Unfortunately this is a timeout within DirectML and comes directly from the Tensorflow-DirectML plugin. There are some mitigation steps on the Tensorflow-DirectML github:

https://github.com/microsoft/tensorflow ... imeouts.md


Re: Training freeze at random iteration - HRESULT failed with 0x887a0005

Posted: Tue Mar 07, 2023 9:24 pm
by lighting

Thank you for link. This how to not actually solve the situation, but help to make freeze less friquent by redusing batch size to 4.
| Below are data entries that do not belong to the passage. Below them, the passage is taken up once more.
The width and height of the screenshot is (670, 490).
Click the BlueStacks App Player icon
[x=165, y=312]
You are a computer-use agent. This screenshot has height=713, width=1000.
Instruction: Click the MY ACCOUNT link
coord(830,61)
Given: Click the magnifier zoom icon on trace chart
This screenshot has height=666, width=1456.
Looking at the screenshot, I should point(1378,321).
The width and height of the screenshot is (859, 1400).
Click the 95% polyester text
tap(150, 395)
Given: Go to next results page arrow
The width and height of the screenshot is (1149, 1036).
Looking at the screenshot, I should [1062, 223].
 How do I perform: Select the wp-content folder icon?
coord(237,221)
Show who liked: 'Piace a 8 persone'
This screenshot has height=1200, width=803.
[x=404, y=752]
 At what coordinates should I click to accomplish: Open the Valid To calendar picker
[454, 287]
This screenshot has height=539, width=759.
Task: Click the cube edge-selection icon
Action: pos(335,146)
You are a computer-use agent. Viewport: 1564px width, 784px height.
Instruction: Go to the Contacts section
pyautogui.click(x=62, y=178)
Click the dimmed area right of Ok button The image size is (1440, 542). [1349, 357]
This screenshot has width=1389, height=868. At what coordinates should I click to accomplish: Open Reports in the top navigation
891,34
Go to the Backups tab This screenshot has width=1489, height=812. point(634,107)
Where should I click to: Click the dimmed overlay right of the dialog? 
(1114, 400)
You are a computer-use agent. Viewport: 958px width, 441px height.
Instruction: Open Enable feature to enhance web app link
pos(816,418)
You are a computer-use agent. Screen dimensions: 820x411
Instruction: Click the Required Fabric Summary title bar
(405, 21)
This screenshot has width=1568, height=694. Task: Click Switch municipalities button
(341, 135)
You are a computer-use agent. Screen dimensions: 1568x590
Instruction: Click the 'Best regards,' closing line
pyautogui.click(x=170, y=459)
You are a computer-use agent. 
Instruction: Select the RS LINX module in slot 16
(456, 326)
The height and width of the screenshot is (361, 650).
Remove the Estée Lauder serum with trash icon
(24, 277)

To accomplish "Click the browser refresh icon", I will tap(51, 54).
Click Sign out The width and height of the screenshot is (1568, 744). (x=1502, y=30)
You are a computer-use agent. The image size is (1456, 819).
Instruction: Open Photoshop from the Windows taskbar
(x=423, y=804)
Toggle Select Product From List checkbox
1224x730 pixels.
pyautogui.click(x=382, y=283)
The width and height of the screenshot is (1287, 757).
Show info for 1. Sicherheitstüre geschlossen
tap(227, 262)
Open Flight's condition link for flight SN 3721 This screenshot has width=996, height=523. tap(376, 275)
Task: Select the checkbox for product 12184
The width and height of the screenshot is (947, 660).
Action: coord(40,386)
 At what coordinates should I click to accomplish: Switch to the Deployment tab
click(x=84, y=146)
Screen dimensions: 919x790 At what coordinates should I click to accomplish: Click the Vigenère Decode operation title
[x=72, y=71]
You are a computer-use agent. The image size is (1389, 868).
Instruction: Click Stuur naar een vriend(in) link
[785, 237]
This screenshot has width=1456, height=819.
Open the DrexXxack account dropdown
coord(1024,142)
Re: Training freeze at random iteration - HRESULT failed with 0x887a0005

Posted: Thu Mar 16, 2023 11:53 pm
by bryanlyon

One of the suggestions at the link that Torzdf posted is to disable the timeout. The timeout is to prevent freezing your GPU. The suggested setting it to 10 seems like a good idea as it should still prevent freezing for longer than that, but still allow kernels that take longer than 2 seconds to run.


Re: Training freeze at random iteration - HRESULT failed with 0x887a0005

Posted: Tue Mar 21, 2023 8:24 pm
by lighting

Yes, i read that and now my delay set to 60 seconds. I did this before create this thread. As i say early - in my case really helps changing batch size.